Candidato a presidente da República em 1960, Jânio Quadros viajou a Cuba, país no qual uma recém-vitoriosa revolução empolgava corações e mentes na América Latina. No jantar que o embaixador brasileiro Vasco Leitão da Cunha ofereceu em homenagem a Fidel Castro e a Che Guevara, o líder cubano deixou sua pistola na entrada da embaixada. Na saída, ao perceber que haviam lhe roubado a arma, Fidel esbravejou e xingou a comitiva brasileira. Tratava-se, dizia el comandante, de uma relíquia dos tempos de Sierra Maestra. A pistola foi devolvida, mas o autor do furto nunca se apresentou. Fidel, no entanto, blefara, pois a arma fora um presente do então embaixador soviético em Havana, Anastas Mikoyan, com dedicatória e tudo. Quem testemunhou esse evento insólito também observou, com perspicácia, que Fidel nutria profunda inveja pelo Che. Essa e outras histórias saborosíssimas são contadas no livro Código da vida – fantástico litígio judicial de uma família: drama, suspense, surpresas e mistério (Planeta, 470 págs.), do jurista Saulo Ramos, ex-consultor-geral da República e ex-ministro da Justiça do governo José Sarney.

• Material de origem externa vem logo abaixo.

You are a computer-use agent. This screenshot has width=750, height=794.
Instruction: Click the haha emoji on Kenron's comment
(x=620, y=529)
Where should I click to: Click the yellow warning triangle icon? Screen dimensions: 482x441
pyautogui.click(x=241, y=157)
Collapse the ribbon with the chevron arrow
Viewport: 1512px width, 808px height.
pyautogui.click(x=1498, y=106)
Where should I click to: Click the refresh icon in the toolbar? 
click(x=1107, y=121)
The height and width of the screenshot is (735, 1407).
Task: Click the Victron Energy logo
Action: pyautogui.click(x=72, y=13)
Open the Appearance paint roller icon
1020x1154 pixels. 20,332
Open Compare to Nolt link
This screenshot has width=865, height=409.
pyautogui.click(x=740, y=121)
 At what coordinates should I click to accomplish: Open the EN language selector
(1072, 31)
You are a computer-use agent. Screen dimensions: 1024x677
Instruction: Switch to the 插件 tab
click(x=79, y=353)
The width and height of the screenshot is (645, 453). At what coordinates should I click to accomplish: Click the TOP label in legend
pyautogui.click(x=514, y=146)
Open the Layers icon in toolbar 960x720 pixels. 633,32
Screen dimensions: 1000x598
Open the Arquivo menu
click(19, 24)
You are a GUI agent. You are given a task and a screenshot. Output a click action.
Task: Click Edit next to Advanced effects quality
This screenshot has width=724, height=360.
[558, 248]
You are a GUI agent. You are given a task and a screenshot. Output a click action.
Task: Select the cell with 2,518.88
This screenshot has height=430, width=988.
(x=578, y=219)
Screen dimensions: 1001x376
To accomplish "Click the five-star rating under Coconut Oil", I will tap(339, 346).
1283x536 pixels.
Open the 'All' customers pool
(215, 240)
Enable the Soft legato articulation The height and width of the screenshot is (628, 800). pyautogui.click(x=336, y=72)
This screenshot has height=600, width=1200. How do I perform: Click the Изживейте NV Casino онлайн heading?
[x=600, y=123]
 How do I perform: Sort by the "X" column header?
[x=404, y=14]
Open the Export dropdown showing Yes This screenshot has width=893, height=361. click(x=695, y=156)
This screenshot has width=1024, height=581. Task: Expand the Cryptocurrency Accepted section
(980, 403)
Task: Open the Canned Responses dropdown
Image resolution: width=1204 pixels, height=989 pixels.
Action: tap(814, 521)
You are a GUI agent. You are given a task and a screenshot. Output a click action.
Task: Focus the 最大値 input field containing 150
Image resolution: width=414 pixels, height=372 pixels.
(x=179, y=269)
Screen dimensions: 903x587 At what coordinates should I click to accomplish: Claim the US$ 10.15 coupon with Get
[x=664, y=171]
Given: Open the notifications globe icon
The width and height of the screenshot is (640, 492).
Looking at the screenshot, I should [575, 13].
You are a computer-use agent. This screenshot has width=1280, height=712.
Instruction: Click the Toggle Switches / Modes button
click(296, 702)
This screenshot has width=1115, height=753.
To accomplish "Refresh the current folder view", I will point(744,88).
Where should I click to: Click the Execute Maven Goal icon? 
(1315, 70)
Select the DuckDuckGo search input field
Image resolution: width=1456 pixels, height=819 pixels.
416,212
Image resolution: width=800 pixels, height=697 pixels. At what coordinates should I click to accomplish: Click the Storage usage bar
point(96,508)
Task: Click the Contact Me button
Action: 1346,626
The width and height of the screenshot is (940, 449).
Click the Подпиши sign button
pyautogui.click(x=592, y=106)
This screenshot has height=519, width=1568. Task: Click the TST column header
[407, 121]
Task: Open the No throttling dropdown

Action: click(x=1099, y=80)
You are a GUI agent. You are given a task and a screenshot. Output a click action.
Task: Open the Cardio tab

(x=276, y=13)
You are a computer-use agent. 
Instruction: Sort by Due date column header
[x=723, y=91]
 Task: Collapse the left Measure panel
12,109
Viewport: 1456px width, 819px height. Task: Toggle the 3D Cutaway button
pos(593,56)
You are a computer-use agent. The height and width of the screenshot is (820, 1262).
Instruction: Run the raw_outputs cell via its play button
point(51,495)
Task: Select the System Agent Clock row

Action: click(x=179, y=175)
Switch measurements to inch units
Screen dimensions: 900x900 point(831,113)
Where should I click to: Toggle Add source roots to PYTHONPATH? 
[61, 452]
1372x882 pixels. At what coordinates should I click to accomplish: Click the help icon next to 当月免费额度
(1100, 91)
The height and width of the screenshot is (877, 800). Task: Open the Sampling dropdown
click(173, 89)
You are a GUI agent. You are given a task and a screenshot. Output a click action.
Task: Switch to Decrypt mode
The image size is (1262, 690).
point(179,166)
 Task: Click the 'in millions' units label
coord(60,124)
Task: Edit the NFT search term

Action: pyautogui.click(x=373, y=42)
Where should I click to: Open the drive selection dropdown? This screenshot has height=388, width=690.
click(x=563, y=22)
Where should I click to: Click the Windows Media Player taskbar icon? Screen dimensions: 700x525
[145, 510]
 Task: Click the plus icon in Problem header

O livro tem como fio condutor um caso real, embora romanceado. Trata-se de um homem cuja esposa o acusa de praticar atos obscenos contra os filhos menores e, por isso, ela entrou com uma ação judicial para impedi-lo de ver as crianças. O pai procurou um advogado, que se recusou a defendê-lo depois de ouvir as gravações onde os filhos contavam histórias pornográficas que o pai os teria forçado a protagonizar. Desesperado, ele foi ao escritório de Saulo Ramos, ameaçando se suicidar caso o advogado não aceitasse defendê-lo. Esse é o mote para o início da narrativa, estruturada como um thriller vigoroso, entremeado a fatos e personagens da vida pública brasileira dos últimos 50 anos, temperado com argutas observações políticas.Os bastidores revelados por Saulo permitem novos enfoques sobre episódios bastante conhecidos, como a condecoração de Che por Jânio Quadros, concedida às vésperas do caos que ele provocaria no País com sua renúncia à Presidência. Integrante da delegação brasileira à conferência de Punta del Este da OEA, Saulo foi informado pelo ministro da Fazenda, Clemente Mariani, de que Jânio pretendia condecorar o ministro cubano com a Ordem do Cruzeiro do Sul. Mariani temia a ira dos EUA. Segundo Saulo, a lógica política por trás do tresloucado gesto seria desvendada pelo embaixador Sérgio Frazão. "O presidente Kennedy vai adorar. Ele está lutando no Congresso para aprovar verbas destinadas a um programa de ajuda à América Latina (a Aliança para o Progresso). Esse gesto vai assustar os congressistas contrários a Kennedy e a verba será aprovada. Ali, as coisas funcionam na base do medo", disse Frazão.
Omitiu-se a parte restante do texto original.